本实验采用L-精氨酸腹腔内注射成功建立小鼠ANP模型，结果显示ANP小鼠回肠组织病理损伤明显，且呈时间依赖性，血清DAO、D-乳酸和LPS水平随着时间的延长而明显升高，提示肠道通透性增加，导致肠屏障功能障碍。这与Fishman等[8]在ANP小鼠模型中发现肠黏液层破坏以及肠道通透性增加的研究结果基本一致。

ANP病理情况下，肠道屏障功能障碍的发生机制包括缺血再灌注损伤、微循环障碍、炎性介质过度释放、肠上皮细胞损伤、肠道菌群失调等[9-11]。本研究发现ANP小鼠胰腺组织和肠道组织TLR4、MyD88蛋白表达较SO组明显上调，72 h时最为明显，提示在ANP病理条件下，TLR4-MyD88信号通路被激活。TLR4是一种通过识别LPS结合宿主细胞的模式识别受体，通过MyD88依赖性转导通路和非MyD88依赖性转导通路传递信号[12]。在生理条件下，肠上皮细胞TLR4低表达，但在病理状态下(如肠道缺血再灌注损伤、炎症性肠病等)，TLR4水平显著增高[13-16]，提示TLR4活化与肠道炎症性损伤相关。Yoshiya等[17]的研究发现，肠道菌群可通过活化TLR4加重缺血再灌注诱导的肠道病理损伤和炎症反应。

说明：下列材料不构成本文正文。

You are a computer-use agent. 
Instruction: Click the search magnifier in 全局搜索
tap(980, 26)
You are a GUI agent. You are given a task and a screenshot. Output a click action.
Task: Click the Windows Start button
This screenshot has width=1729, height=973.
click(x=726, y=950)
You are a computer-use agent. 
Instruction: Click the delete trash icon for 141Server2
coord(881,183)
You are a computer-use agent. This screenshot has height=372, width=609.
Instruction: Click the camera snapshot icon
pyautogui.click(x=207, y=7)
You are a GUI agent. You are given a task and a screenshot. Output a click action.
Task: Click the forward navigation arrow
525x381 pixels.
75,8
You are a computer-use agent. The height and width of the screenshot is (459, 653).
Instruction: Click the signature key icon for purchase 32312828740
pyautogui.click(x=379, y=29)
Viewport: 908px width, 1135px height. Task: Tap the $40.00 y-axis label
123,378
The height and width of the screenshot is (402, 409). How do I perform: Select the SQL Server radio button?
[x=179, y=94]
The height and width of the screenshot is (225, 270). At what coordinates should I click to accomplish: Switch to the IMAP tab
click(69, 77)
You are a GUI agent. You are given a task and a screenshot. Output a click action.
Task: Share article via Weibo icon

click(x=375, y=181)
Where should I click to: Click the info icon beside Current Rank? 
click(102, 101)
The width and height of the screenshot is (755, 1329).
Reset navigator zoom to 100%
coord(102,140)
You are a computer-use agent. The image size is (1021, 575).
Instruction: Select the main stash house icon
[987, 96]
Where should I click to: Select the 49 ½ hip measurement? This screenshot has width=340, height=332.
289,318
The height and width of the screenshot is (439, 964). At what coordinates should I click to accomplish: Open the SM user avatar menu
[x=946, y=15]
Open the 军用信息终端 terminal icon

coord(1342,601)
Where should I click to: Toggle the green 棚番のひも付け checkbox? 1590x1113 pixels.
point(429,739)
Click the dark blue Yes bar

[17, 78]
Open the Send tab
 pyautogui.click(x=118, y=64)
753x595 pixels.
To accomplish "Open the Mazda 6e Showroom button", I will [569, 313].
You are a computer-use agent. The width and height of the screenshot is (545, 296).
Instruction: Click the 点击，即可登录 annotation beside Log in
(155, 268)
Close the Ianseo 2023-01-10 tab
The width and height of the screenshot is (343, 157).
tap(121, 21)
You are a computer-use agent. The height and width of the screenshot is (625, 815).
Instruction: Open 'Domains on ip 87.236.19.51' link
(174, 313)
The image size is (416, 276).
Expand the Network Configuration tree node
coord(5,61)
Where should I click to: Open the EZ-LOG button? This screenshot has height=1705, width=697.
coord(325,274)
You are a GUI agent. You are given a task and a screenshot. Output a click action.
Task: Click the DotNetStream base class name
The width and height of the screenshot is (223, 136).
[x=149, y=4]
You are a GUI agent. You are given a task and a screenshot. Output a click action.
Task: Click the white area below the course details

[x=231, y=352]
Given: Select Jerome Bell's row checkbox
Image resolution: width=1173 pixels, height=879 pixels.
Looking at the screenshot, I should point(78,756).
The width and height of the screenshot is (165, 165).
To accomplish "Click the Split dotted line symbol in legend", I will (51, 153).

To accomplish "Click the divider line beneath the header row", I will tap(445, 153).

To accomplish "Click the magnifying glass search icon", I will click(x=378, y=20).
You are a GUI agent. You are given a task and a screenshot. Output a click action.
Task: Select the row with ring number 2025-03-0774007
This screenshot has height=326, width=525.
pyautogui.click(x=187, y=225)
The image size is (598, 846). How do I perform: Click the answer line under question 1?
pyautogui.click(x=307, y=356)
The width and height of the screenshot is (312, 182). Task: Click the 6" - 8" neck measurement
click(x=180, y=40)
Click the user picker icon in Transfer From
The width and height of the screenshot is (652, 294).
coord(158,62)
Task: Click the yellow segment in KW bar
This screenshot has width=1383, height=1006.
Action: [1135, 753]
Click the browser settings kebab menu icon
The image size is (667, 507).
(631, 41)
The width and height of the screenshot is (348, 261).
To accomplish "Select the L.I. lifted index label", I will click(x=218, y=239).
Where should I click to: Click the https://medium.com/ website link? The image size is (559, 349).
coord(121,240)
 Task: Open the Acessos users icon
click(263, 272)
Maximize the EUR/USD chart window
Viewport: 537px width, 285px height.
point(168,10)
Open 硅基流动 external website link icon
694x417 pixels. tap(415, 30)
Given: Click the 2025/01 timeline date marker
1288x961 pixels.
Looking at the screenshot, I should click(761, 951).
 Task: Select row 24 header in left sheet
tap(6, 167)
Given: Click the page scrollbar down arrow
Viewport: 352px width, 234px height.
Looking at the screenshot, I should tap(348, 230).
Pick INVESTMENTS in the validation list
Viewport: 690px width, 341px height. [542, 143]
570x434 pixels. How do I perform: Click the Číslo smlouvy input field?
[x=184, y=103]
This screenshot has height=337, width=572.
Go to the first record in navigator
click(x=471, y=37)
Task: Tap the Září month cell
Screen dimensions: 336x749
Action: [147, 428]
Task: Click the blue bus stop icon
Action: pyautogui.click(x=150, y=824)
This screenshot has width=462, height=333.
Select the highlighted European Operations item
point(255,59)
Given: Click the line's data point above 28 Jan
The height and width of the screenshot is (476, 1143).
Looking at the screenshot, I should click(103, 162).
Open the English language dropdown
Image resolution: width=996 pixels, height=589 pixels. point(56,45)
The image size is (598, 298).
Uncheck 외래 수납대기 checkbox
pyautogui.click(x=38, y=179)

有研究发现TLR4-MyD88信号通路的激活可降低肠道紧密连接蛋白(如ZO-1、Occludin等)的表达，增加肠道通透性[18]。

综上所述，在ANP状态下，肠道菌群失调，促进分泌LPS活化TLR4，激活TLR4-MyD88信号通路，加重肠道屏障功能障碍，从而进一步加重ANP。但本研究结论仍需行进一步研究证实。